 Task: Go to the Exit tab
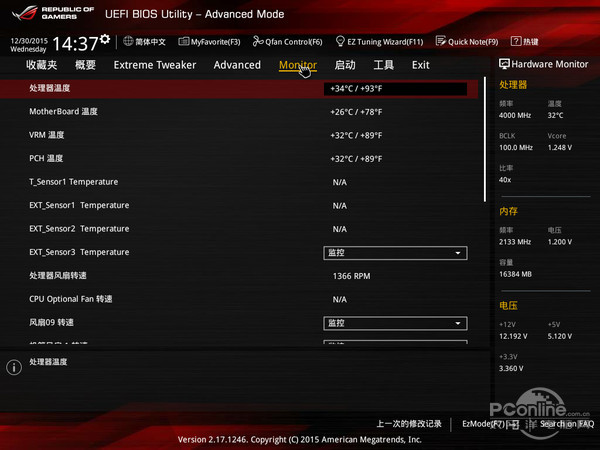tap(421, 65)
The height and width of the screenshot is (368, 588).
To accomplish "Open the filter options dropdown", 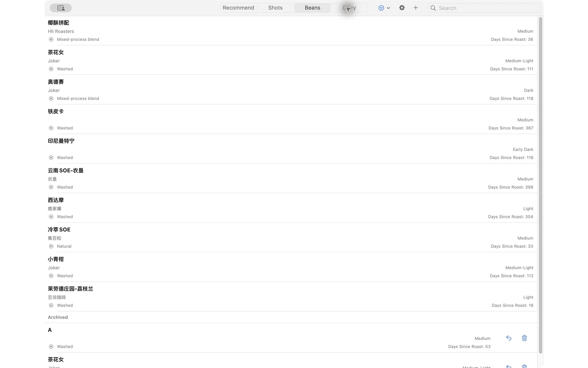I will coord(384,8).
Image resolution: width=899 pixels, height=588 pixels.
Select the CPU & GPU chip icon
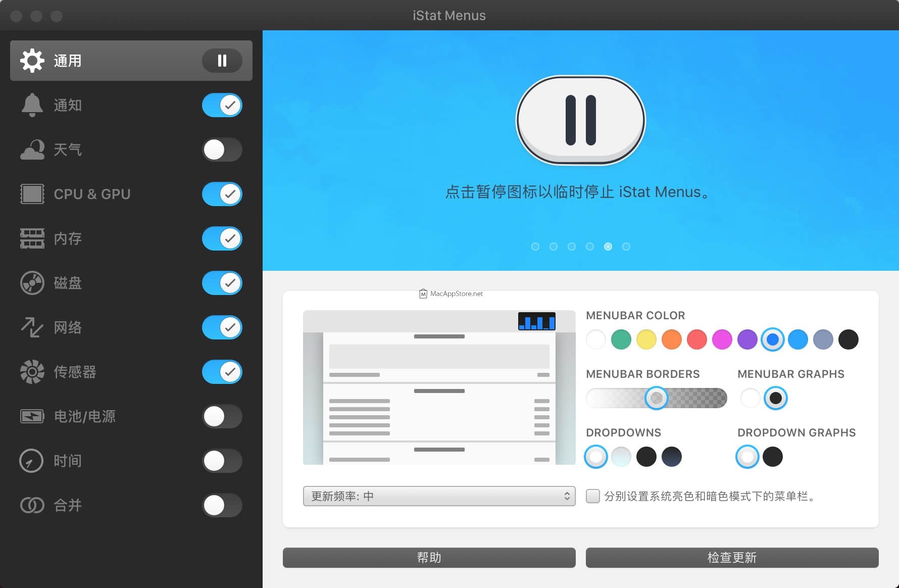(x=32, y=194)
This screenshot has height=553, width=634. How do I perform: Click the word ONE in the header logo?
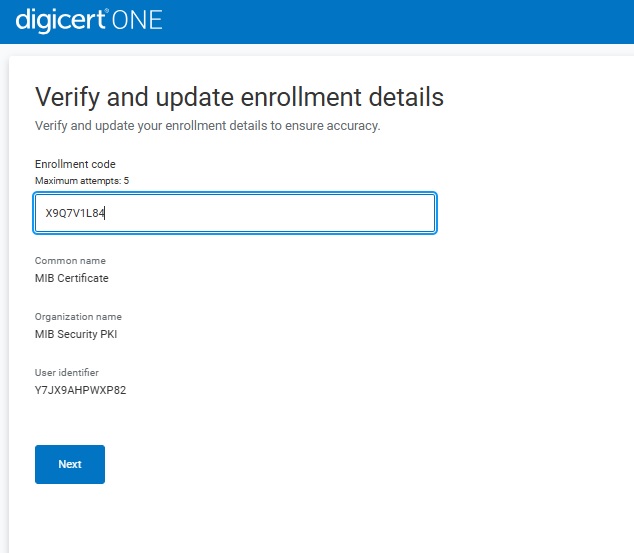(136, 20)
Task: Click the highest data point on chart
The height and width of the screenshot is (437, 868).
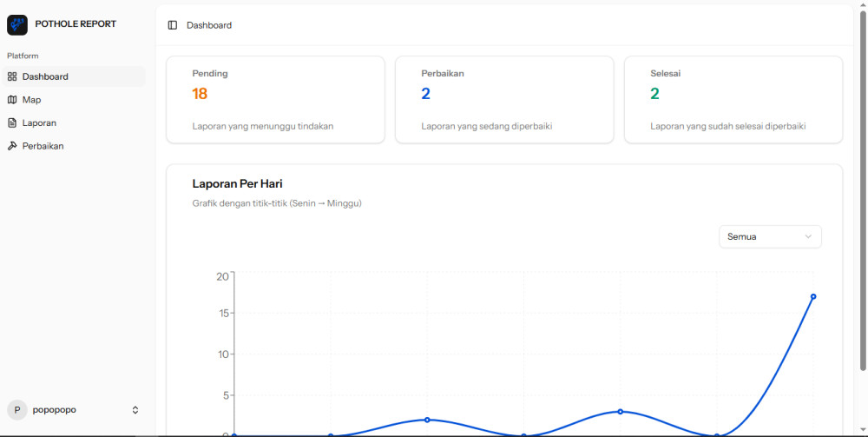Action: (x=813, y=296)
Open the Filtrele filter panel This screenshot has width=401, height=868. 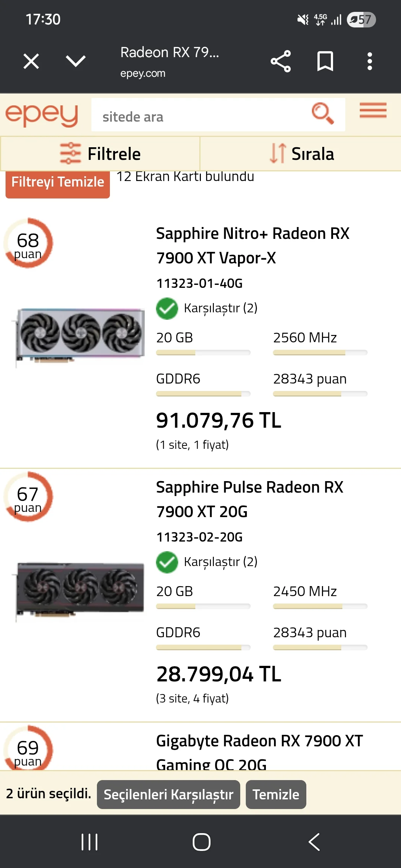pos(100,154)
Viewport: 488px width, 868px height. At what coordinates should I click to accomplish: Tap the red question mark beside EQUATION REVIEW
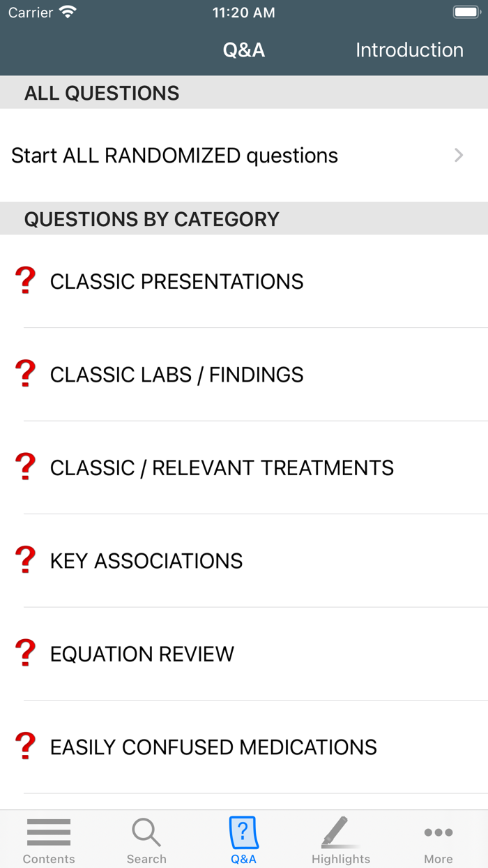pos(26,654)
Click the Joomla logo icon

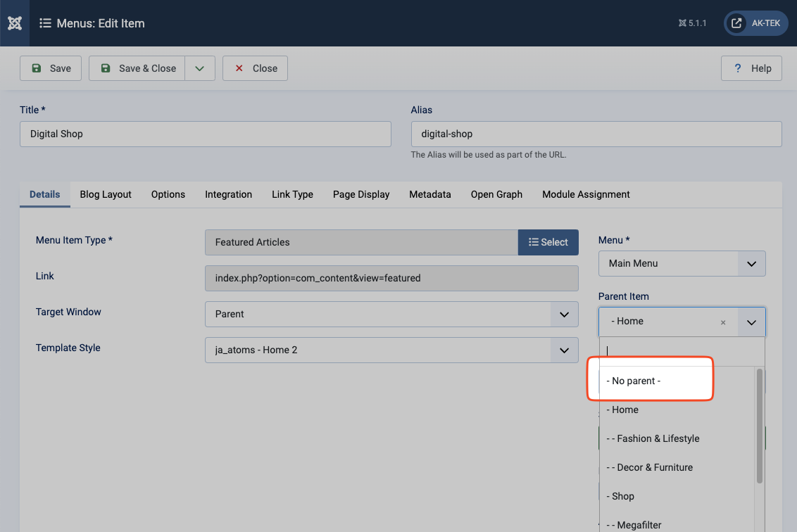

* [PROBLEM TO SOLVE]: From the line that contains "Viewport: 488px width, 868px" down to the last line of the material above, every line must be repeated exactly, with pictures removed and both end lines included.

* [ANSWER TO THE EXERCISE]:
Viewport: 488px width, 868px height. At what coordinates should I click to accomplish: Tap the red question mark beside EQUATION REVIEW
pos(26,654)
Click the Joomla logo icon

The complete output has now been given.